Q1 都の児童相談所の児童福祉司の配置が国の基準を満たしていないと聞きますが、昨年度と今年度の状況を伺います。また、この状況を踏まえて、都として人材を確保するための対策を図っていくべきと考えますが見解を伺います。

 専門性のある人材の確保は困難で時間がかかるとは思います。ただ、長年人材不足は言われてきましたし、今後も虐待の深刻化の状況は続くと考えると、計画的な人材の育成が求められます。現場の職員が多くの案件を抱えて疲弊しているとの声も聴きますので、早期の改善を求めます。
 さて、増え続ける虐待件数に対して、子どもを預かる一時保護所が足りていません。先日、八王子児童相談所の一時保護所を視察させていただきましたが、多くの子どもがいる状況を目の当たりにして、早期の改善の必要性を強く感じました。幸い八王子は建て替えるとのことなので受け入れ枠の拡大を求めます。
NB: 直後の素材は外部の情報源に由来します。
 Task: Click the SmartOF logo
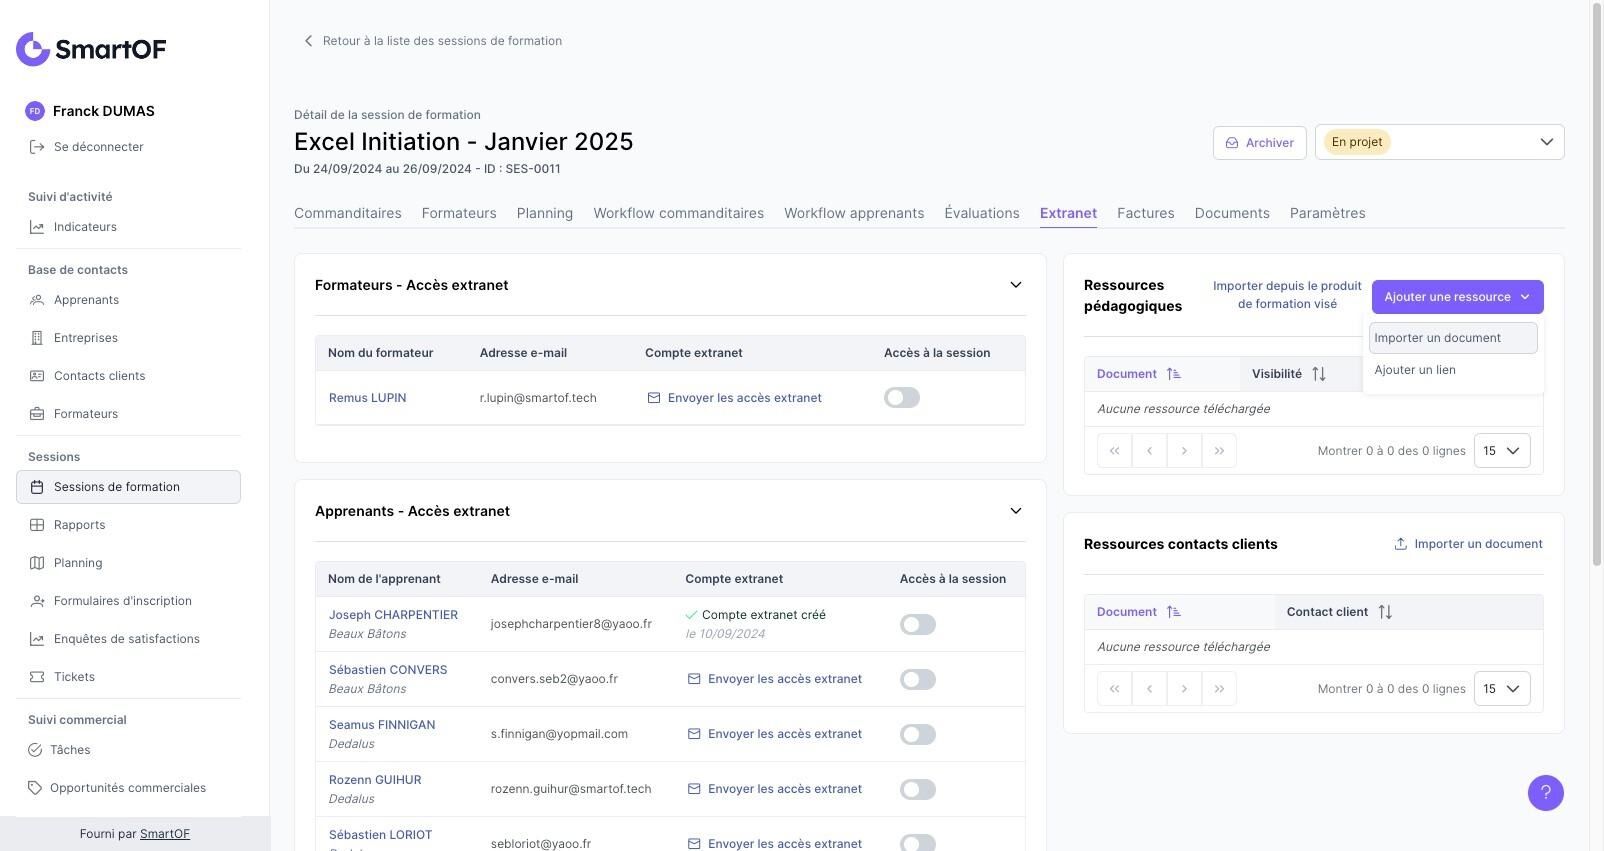91,49
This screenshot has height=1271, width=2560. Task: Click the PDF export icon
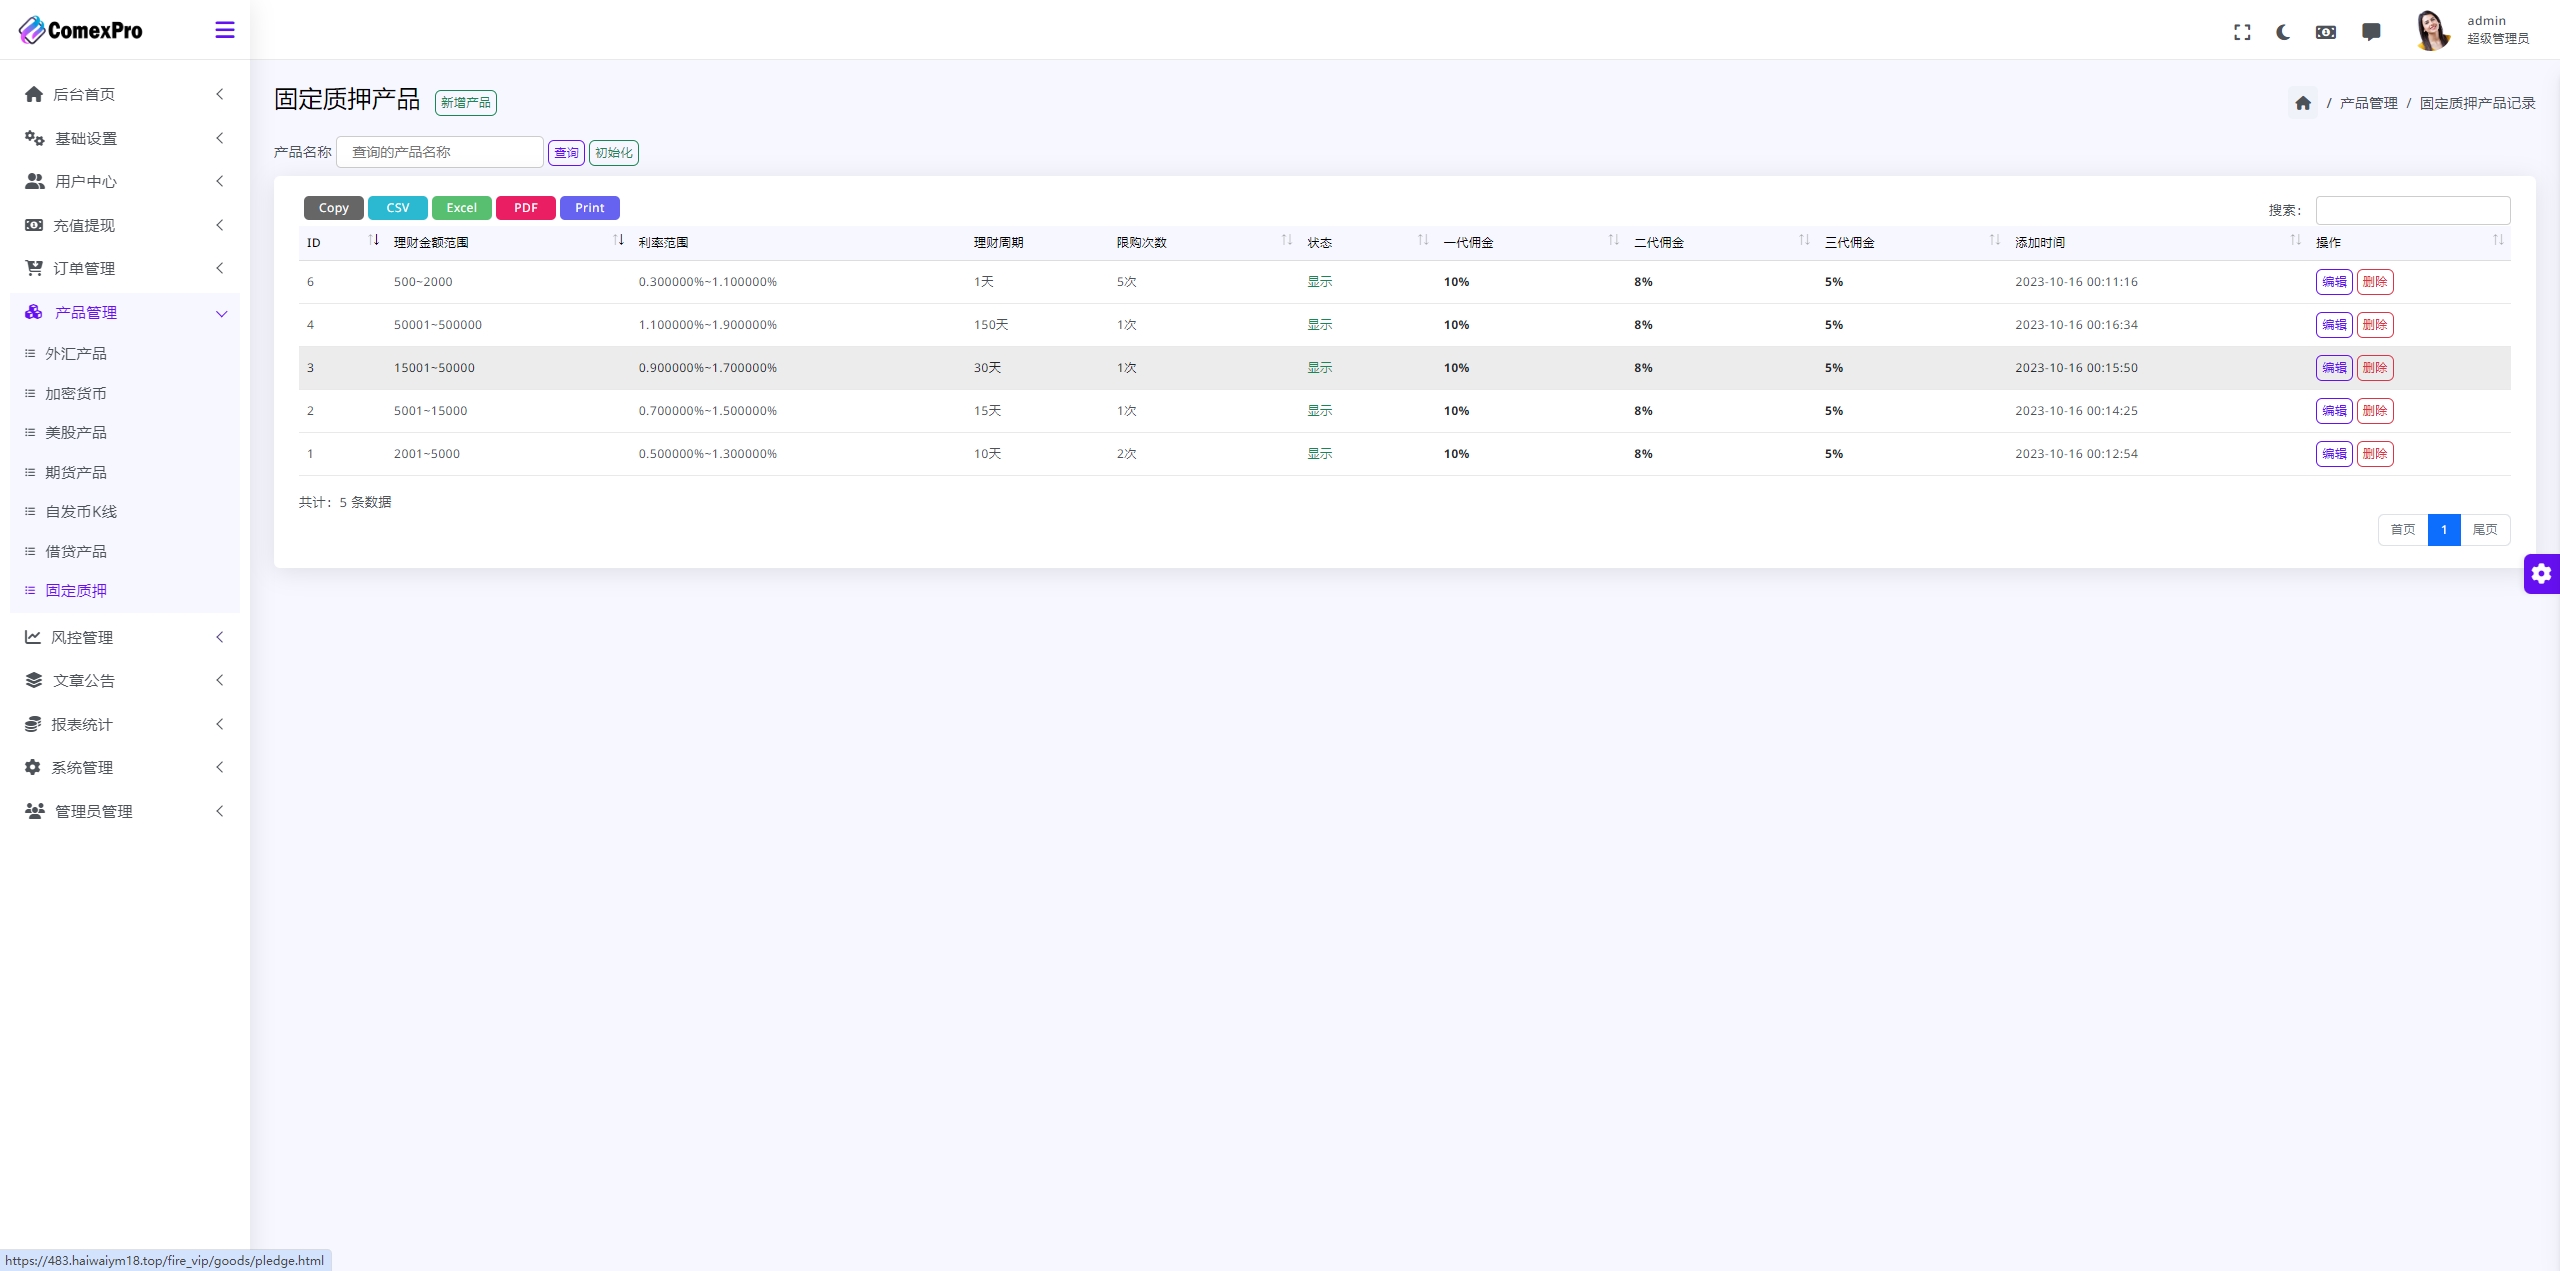pos(526,207)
Q2 一時保護所の受入れ枠が不足しており、民間事業者も活用して定員を拡充すると聞いています。現在の一時保護所の定員や、さらなる確保に向けた取り組みについて伺います。

 

 虐待やさまざまな事情で家庭にいられない子どもが、都の施設に来たら狭いところに押し込められたということがないようにしなければなりません。早期の改善を求めます。
 一時保護所がいっぱいなのは、家庭に戻るのは本来ですが、家庭に戻せない場合の行き先が足りないとの声も聞きます。

Q3 虐待通告が増加し、一時保護所の定員が超過している状況においては、代替養育が必要な児童を、児童養護施設等が確実に受け入れていく必要があります。
特に、手厚い支援が必要な児童を受け入れるなど、都立児童養護施設の役割は重要であると考えるが、昨年度の入所状況と、入所の受け入れのための体制強化の取組について伺う。

 定員を満たしていても一杯までいれられない事業も理解しますし、現場は大変だと思います。そうであれば、定員そのものを増やすしかありません。さまざまな事情で家庭に戻れない子どもたちが安心して過ごせる場所を確保するようさらなる取り組みを求めます。

7 018サポート

 0歳から18歳までの子どもに月5千円、年1万2千円配布する「018サポート」が行われます。当初は東京都と地方との塾代の差が根拠とされていました。この施策は突然発表されたため、もう少し丁寧に制度設計を進めればよかったと思います。住民票の情報は市区町村が持っているため、都が直接給付をするという事業には慣れておらず、ミスも発生しました。

Q1 令和5年度に支給した給付金について過支給があったとのことですが、状況を伺います。
 
 いまだに調査中というのは時間がかかりすぎます。やはり、都としてこうした制度を運用することには課題があります。国の制度である児童手当も実際に住民に届けるのは市区町村です。今回、児童手当の所得制限が撤廃されれば、なおさら、制度として共通する部分も多く、都が独自に事務費をかけて行うよりも市区町村が児童手当を配布する際に同時に行うことも考えられます。

Q2 018サポートの事務費の決算額について伺います。あわせて、区市町村が児童手当と一体的に実施した方が効率的だと考えますが、児童手当と合わせて実施できないのか見解を伺います。

 制度が違うので配り方も違うということですが、膨大な事務費を考えても、制度の整合性をとって同時に行う方が事務費も安くなり、ミスも減り、申請する側も一度で済みます。都として華々しく政策を打ち出し、それを住民に都が行ったことを示したいのでしょうが、そのために手続きを煩雑にする必要はありません。
 さまざまな都の施策がありますが、都民のためになるような制度設計を関係者の方からも丁寧に話を聞き、よりよい制度として進めることをあらためて求めて質問を終わります。